Burkina Faso : 83 nouveaux opérateurs des Forces spéciales, la souveraineté sécuritaire en marche

Burkina Faso : 83 nouveaux opérateurs des Forces spéciales, la souveraineté sécuritaire en marche

Ils sont 83. Quatre-vingt-trois visages graves, marqués par neuf mois d’épreuves, désormais liés par un même serment. Sous l’autorité du Colonel-Major Théophile Nikiéma, la 9e promotion des Opérateurs des Forces spéciales de la Brigade spéciale et d’intervention rapide s’inscrit dans une séquence politique cohérente. Depuis l’arrivée au pouvoir du Capitaine Ibrahim Traoré, la doctrine est claire. Reprendre l’initiative. Restaurer l’intégrité territoriale. Refonder l’outil militaire sur l’exigence, la compétence et la loyauté à la Nation.

Plus de 200 candidats avaient entamé le stage au Centre de Formation des Opérateurs des Forces spéciales. Seuls 83 ont franchi l’ensemble des phases de bleuissement, d’acculturation et d’aguerrissement. Cette sélection rigoureuse n’est pas anecdotique. Elle révèle une méthode. Le pouvoir exécutif privilégie la qualité à la quantité, la préparation approfondie à l’improvisation. L’endurance physique, la solidité mentale, la capacité d’analyse tactique deviennent les marqueurs d’une armée qui se transforme.

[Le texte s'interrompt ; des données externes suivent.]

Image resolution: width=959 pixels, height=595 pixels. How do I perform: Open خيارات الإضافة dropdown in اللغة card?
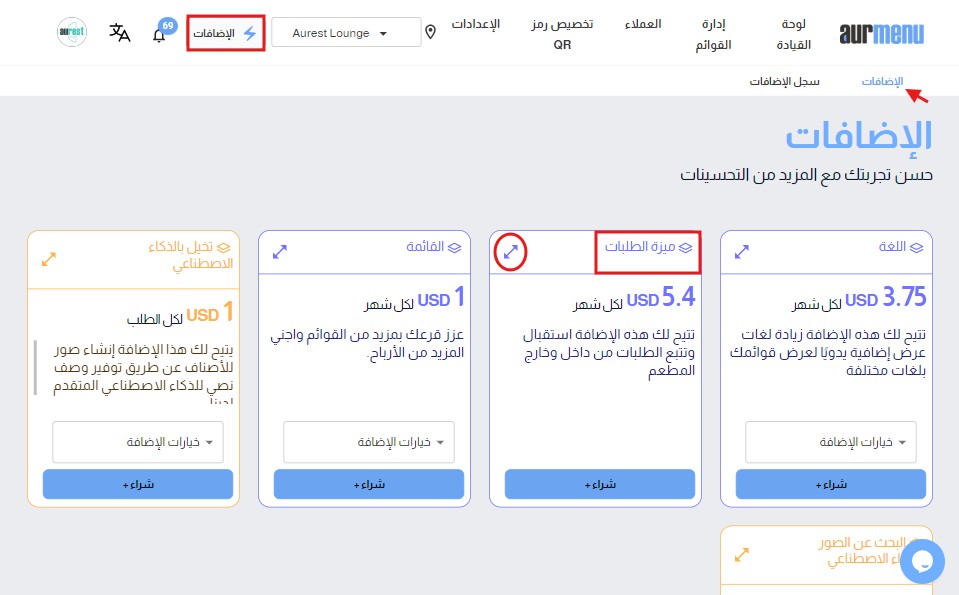831,442
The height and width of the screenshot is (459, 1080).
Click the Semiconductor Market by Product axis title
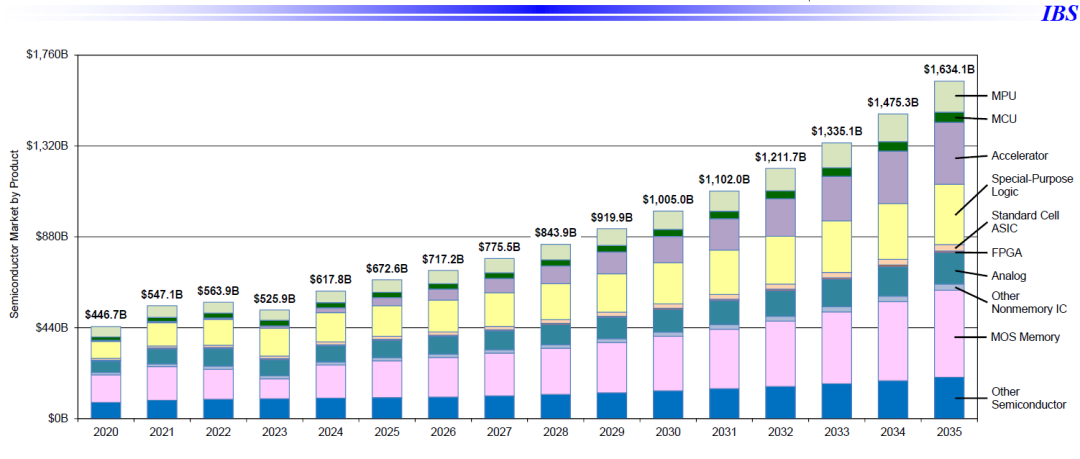pos(15,234)
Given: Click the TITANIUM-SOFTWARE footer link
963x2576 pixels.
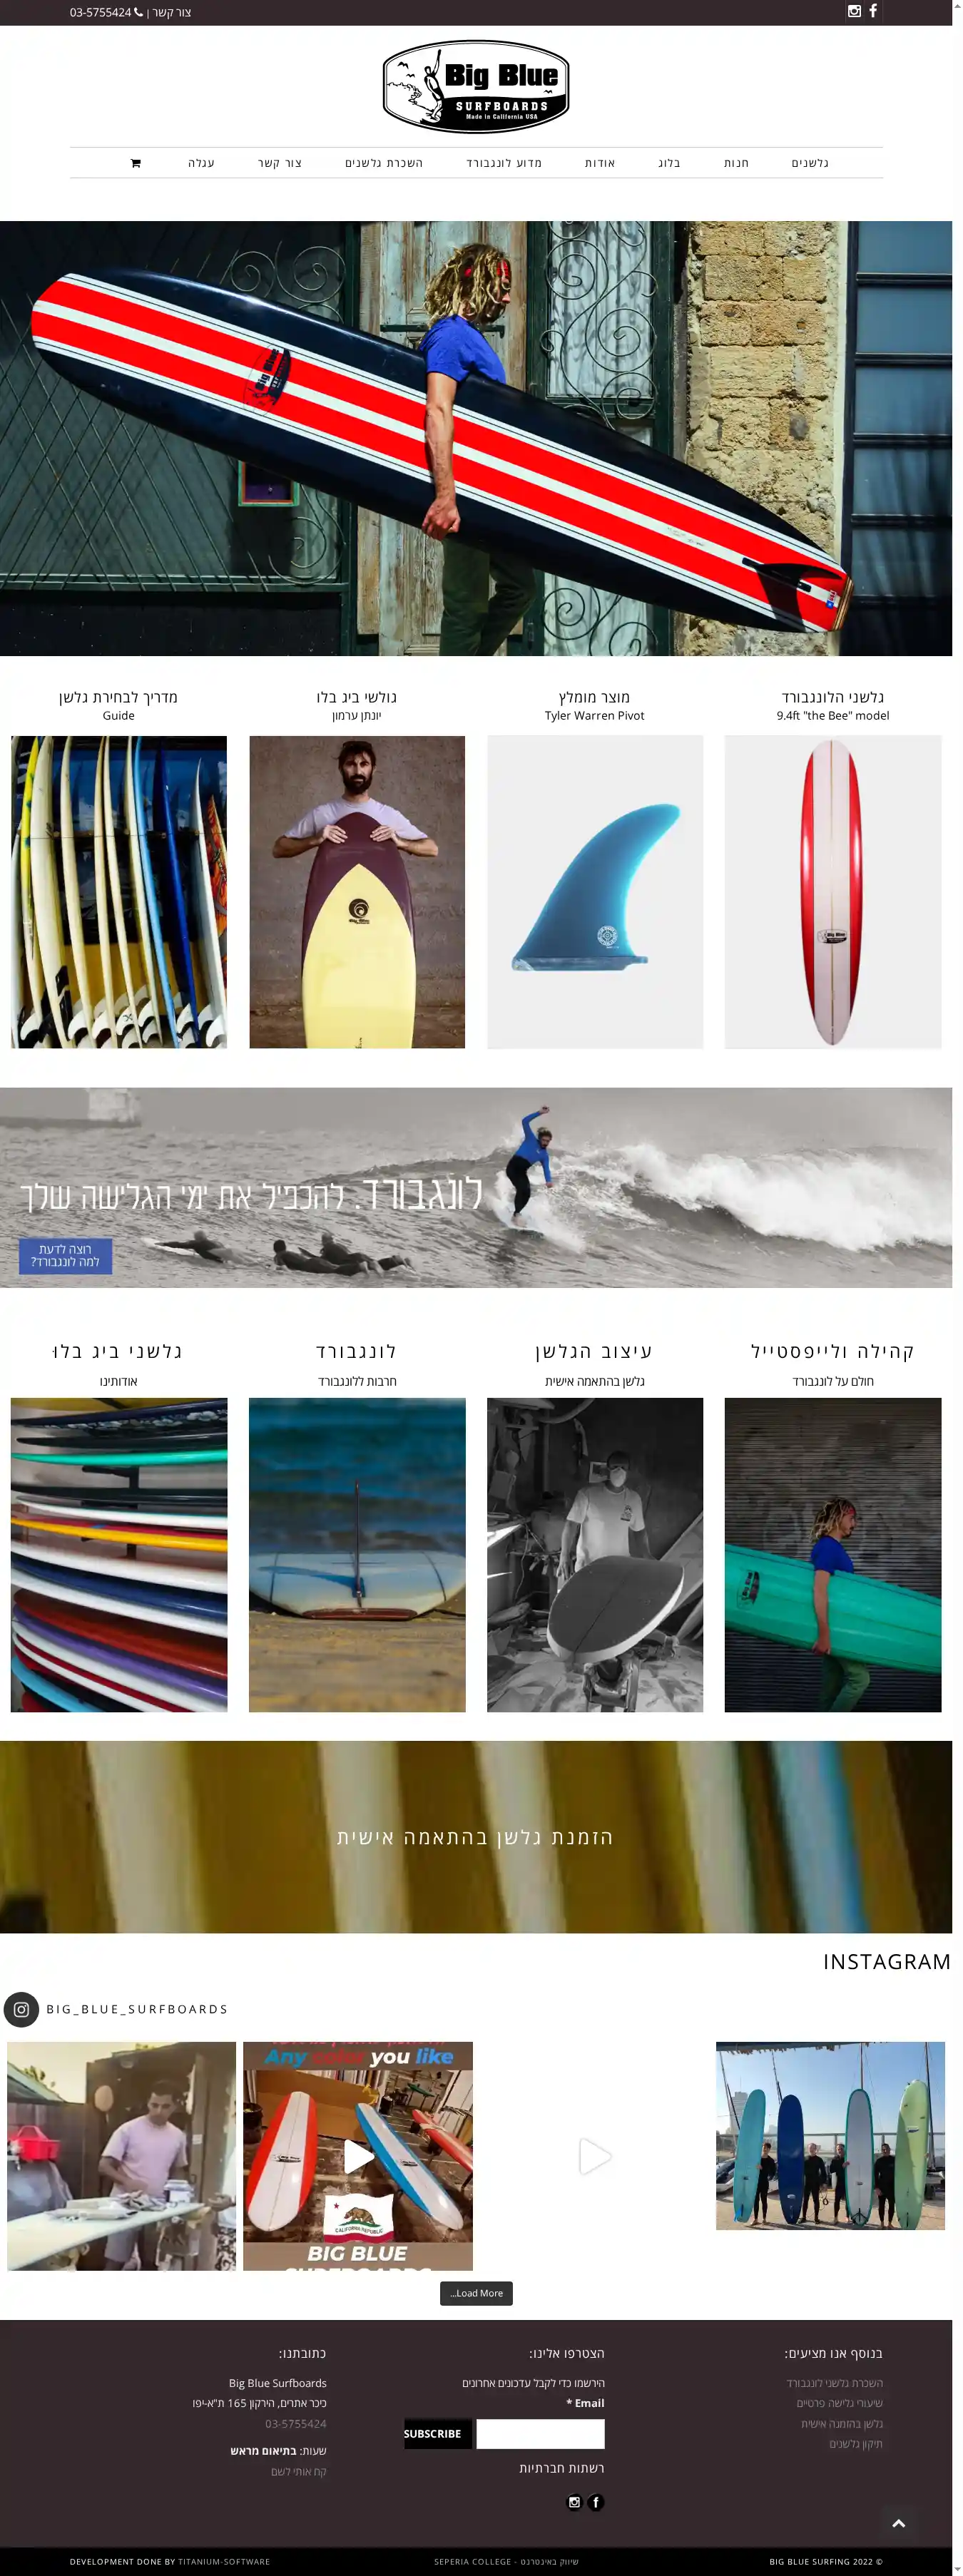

Cette montée en puissance des forces spéciales participe d’une vision plus vaste. La sécurité n’est pas isolée du reste. Elle conditionne le retour des enseignants dans les salles de classe, la reprise des marchés, la circulation des biens et des personnes. Elle prépare le terrain du développement. En consolidant les capacités nationales d’intervention, l’État affirme son autonomie stratégique et réduit sa dépendance à l’égard des dispositifs extérieurs.

Dans une lecture panafricaine, le Burkina Faso s’inscrit dans un mouvement continental de réappropriation des leviers régaliens. Former ses propres élites militaires, structurer des centres d’excellence, bâtir une doctrine adaptée aux réalités locales. Ce choix traduit une volonté de dignité et de maîtrise.

Les nouveaux « Bleus » intègrent désormais le Groupement des Forces spéciales. Leur engagement dépasse leur seule trajectoire personnelle. Il rejoint une ambition collective portée au sommet de l’État. À travers eux, c’est une architecture de stabilité qui se consolide, pierre après pierre, jusqu’à faire de la sécurité retrouvée le socle ferme d’une Nation qui avance.